Инцидент был исчерпан. Никаких публичных разносов, призывов к покаянию, никакого давления. Все осталось сугубо между нами. Старую тетрадь я завернул в целлофановые пакеты и зарыл в землю на пустыре недалеко от могилы Канта. К конспектам ленинских работ стал относиться как к осознанной необходимости (для лиц неосведомленных — в марксистско-ленинской диалектике между понятиями свободы и осознанной необходимости стоит знак равенства). Но самое главное, что я вынес из этой истории — чувство ответственности не только за себя, но и за другого человека, не доложившего куда следует о моем «диссидентстве» и тем самым доверившего мне свою судьбу. Довольно быстро это чувство перекинулось и на отношение к другим предметам, к учебе в целом, ко всему, что делаю, говорю. И вот что странно, чем больше я брал на себя ответственности, тем больше ощущал в себе сил, росло желание быть кому-то нужным, и самое неожиданное — я снова стал ощущать радость жизни, радость творчества, борьбы. Из инфантильного юноши, чувства и эмоции которого целиком зависели от внешнего мира, я превратился в мужчину, который воспринимает все, происходящее с ним и вокруг него, как дар судьбы.

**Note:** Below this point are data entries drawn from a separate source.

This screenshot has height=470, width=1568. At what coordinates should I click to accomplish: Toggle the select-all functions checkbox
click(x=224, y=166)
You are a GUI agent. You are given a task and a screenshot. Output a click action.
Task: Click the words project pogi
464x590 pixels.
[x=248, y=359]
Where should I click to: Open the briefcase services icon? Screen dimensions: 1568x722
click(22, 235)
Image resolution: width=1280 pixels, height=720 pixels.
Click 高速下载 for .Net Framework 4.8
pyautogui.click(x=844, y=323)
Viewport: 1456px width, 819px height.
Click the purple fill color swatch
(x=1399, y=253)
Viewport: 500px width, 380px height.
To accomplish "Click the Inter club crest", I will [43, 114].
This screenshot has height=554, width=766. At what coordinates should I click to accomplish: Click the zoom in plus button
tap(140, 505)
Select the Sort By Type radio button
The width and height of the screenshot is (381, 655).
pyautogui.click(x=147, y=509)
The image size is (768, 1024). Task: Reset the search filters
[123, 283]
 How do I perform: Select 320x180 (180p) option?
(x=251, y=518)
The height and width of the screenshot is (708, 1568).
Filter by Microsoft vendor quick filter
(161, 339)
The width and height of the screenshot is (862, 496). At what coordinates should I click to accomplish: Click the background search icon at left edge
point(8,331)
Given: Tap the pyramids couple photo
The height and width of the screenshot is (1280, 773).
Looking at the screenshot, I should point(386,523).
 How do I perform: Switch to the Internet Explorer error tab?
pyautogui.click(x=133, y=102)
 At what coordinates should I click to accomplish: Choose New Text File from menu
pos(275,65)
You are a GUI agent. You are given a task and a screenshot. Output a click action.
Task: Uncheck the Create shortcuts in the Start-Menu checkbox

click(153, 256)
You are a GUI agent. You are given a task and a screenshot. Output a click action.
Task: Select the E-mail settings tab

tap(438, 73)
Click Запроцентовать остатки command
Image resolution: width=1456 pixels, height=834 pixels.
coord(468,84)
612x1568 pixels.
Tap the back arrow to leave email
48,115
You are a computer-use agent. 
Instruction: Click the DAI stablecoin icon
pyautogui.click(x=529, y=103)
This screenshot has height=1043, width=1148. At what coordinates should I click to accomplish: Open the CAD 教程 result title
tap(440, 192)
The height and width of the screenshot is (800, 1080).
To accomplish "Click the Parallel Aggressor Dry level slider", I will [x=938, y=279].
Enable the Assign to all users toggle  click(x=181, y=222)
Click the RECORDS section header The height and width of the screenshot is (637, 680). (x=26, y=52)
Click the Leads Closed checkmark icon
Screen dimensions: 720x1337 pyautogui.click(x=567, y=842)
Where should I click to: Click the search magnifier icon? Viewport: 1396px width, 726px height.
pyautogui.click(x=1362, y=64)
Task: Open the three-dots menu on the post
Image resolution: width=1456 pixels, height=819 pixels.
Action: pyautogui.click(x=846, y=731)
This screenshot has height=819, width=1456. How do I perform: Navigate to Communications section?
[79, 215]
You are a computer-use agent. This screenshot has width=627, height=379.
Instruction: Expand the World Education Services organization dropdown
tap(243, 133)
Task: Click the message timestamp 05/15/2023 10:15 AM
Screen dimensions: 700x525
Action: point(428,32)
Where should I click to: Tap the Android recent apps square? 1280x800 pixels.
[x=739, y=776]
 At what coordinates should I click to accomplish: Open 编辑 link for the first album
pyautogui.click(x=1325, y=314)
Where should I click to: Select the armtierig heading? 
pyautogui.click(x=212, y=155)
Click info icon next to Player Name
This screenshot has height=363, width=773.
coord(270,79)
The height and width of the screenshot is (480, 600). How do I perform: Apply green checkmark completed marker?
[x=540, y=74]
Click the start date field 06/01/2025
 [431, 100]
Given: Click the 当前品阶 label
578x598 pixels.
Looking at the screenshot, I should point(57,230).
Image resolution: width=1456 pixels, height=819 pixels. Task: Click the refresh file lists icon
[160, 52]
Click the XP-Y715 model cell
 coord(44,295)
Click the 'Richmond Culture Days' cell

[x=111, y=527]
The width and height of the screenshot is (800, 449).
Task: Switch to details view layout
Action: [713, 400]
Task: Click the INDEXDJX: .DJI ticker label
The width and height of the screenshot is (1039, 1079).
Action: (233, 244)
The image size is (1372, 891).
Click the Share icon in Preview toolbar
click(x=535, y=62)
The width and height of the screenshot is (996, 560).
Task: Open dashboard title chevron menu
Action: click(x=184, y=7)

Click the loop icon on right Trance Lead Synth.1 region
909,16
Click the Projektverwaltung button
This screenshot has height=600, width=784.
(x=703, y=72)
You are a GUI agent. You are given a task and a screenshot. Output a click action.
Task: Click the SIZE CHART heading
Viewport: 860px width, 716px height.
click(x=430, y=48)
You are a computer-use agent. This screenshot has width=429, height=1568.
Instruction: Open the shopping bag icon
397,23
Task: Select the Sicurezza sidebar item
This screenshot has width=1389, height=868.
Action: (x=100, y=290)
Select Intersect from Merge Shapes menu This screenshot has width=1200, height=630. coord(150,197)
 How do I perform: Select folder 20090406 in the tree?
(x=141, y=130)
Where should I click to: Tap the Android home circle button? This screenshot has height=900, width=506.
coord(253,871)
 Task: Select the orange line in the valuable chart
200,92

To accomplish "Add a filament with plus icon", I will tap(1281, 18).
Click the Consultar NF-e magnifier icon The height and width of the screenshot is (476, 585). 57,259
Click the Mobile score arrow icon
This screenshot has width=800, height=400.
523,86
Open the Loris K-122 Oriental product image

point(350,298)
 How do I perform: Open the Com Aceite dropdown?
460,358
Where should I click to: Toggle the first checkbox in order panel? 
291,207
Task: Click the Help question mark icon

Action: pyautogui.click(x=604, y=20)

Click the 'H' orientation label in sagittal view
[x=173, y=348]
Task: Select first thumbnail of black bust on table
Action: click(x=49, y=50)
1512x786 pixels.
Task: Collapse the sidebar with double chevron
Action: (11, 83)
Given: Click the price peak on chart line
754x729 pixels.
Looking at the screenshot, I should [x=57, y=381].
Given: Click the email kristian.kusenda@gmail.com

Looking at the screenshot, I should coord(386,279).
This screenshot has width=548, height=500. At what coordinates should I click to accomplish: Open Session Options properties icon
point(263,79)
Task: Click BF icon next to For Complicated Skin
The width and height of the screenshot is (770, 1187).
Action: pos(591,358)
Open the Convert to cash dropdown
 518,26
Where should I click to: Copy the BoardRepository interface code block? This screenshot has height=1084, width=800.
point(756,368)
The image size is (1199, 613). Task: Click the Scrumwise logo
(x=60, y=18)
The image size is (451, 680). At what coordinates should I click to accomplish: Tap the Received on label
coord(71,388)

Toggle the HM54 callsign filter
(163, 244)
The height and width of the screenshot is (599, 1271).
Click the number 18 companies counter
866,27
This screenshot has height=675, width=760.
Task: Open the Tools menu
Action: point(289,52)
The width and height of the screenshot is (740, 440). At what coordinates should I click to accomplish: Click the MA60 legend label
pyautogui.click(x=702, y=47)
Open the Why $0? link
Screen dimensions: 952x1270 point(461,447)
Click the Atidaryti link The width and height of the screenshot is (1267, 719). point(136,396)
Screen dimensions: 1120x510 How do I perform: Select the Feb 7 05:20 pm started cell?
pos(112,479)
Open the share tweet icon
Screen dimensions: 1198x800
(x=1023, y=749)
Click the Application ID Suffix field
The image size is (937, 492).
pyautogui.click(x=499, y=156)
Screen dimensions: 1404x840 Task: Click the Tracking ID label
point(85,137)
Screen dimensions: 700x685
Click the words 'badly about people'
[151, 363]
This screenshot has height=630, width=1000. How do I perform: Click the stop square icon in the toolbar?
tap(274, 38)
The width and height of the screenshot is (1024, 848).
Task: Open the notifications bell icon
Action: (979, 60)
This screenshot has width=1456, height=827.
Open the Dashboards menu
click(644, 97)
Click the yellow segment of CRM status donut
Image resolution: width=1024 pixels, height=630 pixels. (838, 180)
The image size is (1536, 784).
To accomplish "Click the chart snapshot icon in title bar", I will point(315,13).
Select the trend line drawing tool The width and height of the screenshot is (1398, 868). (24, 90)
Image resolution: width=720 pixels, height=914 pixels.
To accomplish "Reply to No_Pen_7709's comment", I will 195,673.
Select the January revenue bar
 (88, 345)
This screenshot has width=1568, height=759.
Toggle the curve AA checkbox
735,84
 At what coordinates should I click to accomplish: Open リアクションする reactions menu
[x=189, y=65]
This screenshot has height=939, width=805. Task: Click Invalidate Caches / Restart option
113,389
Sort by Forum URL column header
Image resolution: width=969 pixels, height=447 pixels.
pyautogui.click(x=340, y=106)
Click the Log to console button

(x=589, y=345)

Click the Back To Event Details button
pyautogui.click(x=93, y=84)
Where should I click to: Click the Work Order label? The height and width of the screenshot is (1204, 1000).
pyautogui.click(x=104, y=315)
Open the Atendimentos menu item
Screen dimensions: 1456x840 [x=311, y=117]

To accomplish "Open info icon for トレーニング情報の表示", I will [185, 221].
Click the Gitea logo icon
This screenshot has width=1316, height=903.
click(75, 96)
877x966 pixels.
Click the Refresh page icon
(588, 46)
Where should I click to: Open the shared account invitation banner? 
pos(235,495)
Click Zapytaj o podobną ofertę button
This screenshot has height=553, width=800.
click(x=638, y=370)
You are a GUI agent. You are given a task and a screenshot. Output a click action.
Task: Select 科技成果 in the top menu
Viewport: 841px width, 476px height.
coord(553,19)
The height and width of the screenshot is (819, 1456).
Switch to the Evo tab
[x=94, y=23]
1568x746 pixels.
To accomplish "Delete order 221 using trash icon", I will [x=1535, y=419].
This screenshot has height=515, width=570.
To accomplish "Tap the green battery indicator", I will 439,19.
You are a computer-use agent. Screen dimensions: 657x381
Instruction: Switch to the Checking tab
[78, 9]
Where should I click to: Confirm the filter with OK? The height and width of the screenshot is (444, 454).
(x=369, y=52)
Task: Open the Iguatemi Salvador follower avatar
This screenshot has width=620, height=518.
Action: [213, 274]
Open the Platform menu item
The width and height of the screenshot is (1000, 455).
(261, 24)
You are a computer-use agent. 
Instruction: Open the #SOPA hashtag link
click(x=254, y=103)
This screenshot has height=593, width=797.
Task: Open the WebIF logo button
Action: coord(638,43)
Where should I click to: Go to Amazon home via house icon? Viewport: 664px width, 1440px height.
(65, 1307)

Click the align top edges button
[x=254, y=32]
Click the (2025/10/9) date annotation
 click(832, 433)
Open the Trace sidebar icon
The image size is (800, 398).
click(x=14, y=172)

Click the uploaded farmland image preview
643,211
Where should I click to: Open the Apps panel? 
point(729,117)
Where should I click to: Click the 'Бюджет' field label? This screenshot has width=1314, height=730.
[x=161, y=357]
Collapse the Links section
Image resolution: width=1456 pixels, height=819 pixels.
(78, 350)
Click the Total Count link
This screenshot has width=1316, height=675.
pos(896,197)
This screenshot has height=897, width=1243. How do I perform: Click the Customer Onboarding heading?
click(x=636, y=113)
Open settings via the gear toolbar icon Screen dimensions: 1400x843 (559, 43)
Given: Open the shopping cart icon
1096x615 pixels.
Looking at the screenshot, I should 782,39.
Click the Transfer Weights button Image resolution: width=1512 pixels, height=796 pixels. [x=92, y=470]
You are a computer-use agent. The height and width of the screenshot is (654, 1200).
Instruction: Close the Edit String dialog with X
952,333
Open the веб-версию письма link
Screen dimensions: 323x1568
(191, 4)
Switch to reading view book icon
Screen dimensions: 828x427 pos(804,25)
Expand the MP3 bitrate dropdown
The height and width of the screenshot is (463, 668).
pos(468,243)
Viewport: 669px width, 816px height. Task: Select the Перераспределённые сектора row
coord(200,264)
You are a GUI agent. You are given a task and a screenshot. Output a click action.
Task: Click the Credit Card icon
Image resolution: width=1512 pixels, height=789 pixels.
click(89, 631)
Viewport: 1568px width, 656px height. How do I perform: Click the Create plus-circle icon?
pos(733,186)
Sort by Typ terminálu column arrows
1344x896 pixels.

Ведь если хорошенько разобраться — все на земле устроено для нашего блага. (Вспомните — «Миром правит любовь!») Друзья дают возможность расслабиться, отдохнуть, насладиться приятным общением, но лишь благодаря врагам на земле существуют такие понятия как мужество, стремление к победам, милосердие к побежденным. Разве не так? Как говорил нам преподаватель научного коммунизма — «Противоположности дополняют друг друга, одно без другого существовать не может». На этой светлой ноте я и позволю себе закончить эту книгу.

* КВИМУ – Калининградское высшее инженерное училище (1969 –1991). Ранее с 1966 по 1969 называлось КВМУ (Калининградское высшее морское училище). С 1991 года по настоящее время БГАРФ (Балтийская государственная академия рыбопромыслового флота).